Update: Medicare Physician Reimbursement

As of June 1st, 2010, physicians treating Medicare patients faced a 21.2 percent reimbursement cut - the result of the flawed Sustainable Growth Rate (SGR) formula used to set Medicare reimbursement rates. CMS, expecting Congress to delay the reimbursement cut, has been holding up the processing of claims pending Congressional action.

In late-May, the House of Representatives passed legislation by a vote of 245-171 delaying this cut for 19 months and providing doctors with a 2.2% payment increase for the remainder of 2010 and an additional 1% increase beginning in 2011. The House-passed proposal would have cost $22.9 billion. Late on Friday, June 18th, the Senate passed a shorter six-month fix to Medicare reimbursement. The Senate six-month fix would provide doctors with a 2.2 percent increase and cost $6.5 billion.
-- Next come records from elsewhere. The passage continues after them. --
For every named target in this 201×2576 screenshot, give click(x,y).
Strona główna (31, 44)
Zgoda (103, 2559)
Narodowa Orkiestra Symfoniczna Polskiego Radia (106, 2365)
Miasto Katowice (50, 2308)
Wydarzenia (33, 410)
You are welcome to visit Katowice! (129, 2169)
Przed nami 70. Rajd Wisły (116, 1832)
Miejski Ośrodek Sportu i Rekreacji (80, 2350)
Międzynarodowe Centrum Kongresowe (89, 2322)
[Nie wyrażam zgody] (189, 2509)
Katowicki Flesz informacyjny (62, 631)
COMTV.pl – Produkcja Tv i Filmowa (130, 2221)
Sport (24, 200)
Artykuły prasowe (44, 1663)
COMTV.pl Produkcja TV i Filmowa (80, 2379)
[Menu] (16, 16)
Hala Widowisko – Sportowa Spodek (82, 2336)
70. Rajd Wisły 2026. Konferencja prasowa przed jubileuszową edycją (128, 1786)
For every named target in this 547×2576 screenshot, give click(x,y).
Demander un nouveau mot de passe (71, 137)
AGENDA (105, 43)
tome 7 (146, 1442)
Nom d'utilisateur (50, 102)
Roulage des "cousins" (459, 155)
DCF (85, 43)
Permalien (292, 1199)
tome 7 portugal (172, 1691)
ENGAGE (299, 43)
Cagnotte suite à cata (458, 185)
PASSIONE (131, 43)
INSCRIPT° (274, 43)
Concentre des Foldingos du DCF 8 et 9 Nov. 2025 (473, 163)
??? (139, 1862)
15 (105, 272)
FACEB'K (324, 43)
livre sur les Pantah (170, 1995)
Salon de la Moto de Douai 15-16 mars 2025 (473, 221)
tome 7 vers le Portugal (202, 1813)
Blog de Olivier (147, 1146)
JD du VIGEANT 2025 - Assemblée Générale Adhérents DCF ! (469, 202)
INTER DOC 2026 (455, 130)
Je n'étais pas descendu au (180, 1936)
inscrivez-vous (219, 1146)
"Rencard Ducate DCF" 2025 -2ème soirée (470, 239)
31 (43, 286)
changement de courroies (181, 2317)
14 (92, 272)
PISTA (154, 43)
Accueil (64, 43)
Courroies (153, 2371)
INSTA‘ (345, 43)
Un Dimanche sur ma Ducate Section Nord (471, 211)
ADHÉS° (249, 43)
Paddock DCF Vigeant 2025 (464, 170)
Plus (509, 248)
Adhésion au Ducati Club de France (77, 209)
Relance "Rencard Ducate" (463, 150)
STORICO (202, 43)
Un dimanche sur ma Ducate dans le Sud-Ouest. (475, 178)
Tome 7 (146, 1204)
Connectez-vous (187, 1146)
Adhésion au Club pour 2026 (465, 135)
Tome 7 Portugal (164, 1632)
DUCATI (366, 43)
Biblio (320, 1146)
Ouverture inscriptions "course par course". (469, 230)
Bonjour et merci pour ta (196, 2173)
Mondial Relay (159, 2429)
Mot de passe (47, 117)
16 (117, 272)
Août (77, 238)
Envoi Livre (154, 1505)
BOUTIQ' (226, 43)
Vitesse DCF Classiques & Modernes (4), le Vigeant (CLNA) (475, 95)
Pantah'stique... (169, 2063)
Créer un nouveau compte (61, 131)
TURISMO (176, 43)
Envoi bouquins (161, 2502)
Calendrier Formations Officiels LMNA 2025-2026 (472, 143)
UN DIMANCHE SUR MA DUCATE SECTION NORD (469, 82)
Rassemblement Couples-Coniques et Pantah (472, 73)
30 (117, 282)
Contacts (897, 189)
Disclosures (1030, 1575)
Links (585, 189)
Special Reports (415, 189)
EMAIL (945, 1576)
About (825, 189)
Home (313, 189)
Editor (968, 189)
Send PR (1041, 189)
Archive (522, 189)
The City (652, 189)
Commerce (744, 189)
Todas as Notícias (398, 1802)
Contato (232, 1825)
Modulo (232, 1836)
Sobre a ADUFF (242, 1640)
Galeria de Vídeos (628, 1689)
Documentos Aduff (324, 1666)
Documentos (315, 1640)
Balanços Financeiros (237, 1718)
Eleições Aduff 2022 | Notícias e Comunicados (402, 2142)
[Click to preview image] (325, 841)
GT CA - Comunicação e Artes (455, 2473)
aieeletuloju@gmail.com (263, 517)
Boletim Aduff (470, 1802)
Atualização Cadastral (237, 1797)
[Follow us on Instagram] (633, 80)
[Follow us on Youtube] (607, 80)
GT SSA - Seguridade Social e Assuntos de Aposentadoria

Also on June 18, CMS announced it understood that physicians could not go any longer without the cash flow, and that it would no longer delay the processing of Medicare claims. Hence, CMS began reimbursing, with the 21.2 percent cut, the Medicare claims it had been holding since June 1st.

This reimbursement cut has a direct impact on both physicians and patients. Under the cut, reimbursement to primary care physicians for a midlevel office visit will fall from $70 in 2009 to $59. Cuts to physician reimbursement provide physicians with less incentive to treat Medicare beneficiaries, including the disabled, and will ultimately lead to decreased access to necessary care for patients.

PAF has documentation of 743 medical practices across 44 states that have closed or stopped seeing Medicare patients in response to continuing Medicare reimbursement difficulties as of June 23, 2010.

    123 sites that have closed locations with a direct impact on patient access
    311sites pending potential bankruptcy that will either close or are pending a sale to a hospital
    204 practices that have been sold to hospitals
    71 that have been sold to other practices or other corporations
    34 that are referring ALL chemotherapy and drug administration to the hospital setting or other site of care due to reimbursement, financial risk and patient out of pocket exposure

At this time, all states except six -- Hawaii, Kansas, Maine, Montana, North Dakota and New Hampshire -- have reported practice closures or patient access issues. NPAF anticipates a sharp decline in Medicare physician access as a result of this reduction in reimbursement.

While a draft version of the health care reform legislation did include a permanent solution to the SGR formula, the final legislation did not address the issue. The House of Representatives and United States Senate must come together to find an immediate and permanent solution to the SGR formula that preserves access for patients.